Direct Reimbursement FAQs
- If I design a plan for 250 individuals with an annual maximum of $1,000, will I spend the full $250,000?
- Is DR easy to administer?
- Does DR work for companies of any size?
- How Do Flexible Spending Accounts (FSAs) Work with Direct Reimbursement?
If I design a plan for 250 individuals with an annual maximum of $1,000, will I spend the full $250,000?
It's highly unlikely. Experience tell us that plans do not reach their maximums for several reasons:
- Almost 35% of people with dental benefits do not receive dental treatment in a given year
- Of those who do receive treatment, most incur dental costs just less than $300 annually
- Stop-loss insurance is often available to cover the risk of excessive claims
Is DR easy to administer?
Yes. DR can be easily administered either in-house or by your third-party administrator (TPA). There are no claim forms, service limits, or exclusions required to complicate the process. All you have to do is the following:
- Verify patient eligibility
- Calculate benefit reimbursement according to your plan design>
- Issue the reimbursement check
- Keep records of amounts paid to each employee
Simple filings such as IRS disclosure reports required by the government can be prepared by qualified in-house staff, TPAs, consultants and brokers.

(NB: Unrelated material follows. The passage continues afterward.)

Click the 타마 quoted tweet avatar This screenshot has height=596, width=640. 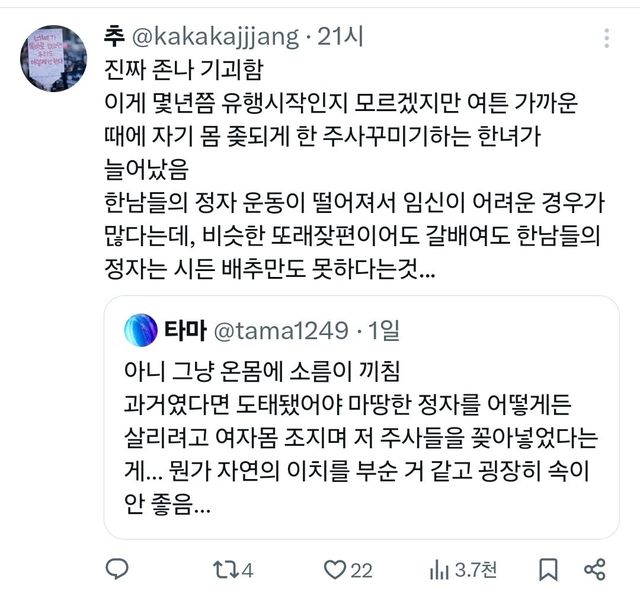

Does DR work for companies of any size?
Yes. Whether your company is big or small, DR can be customized to suit your needs and financial constraints. In fact, there's almost no practical limit on the size of a company that can benefit from DR. See Advantages for Any Size Company for additional information.
How Do Flexible Spending Accounts (FSAs) Work with Direct Reimbursement?
FSAs work the same way with DR as they do with any other dental benefit plan. The usual tax benefits of FSAs would be available (along with the benefits of DR):
- When employees are reimbursed according to the plan design, their out-of-pocket dental expenses can be paid from the FSA. That means they are paying these expenses with pre-tax dollars.
- Since the funds in an FSA do not qualify as income, employers are not responsible for paying wage-sensitive taxes (i.e., FICA and FUTA) on the amounts set aside.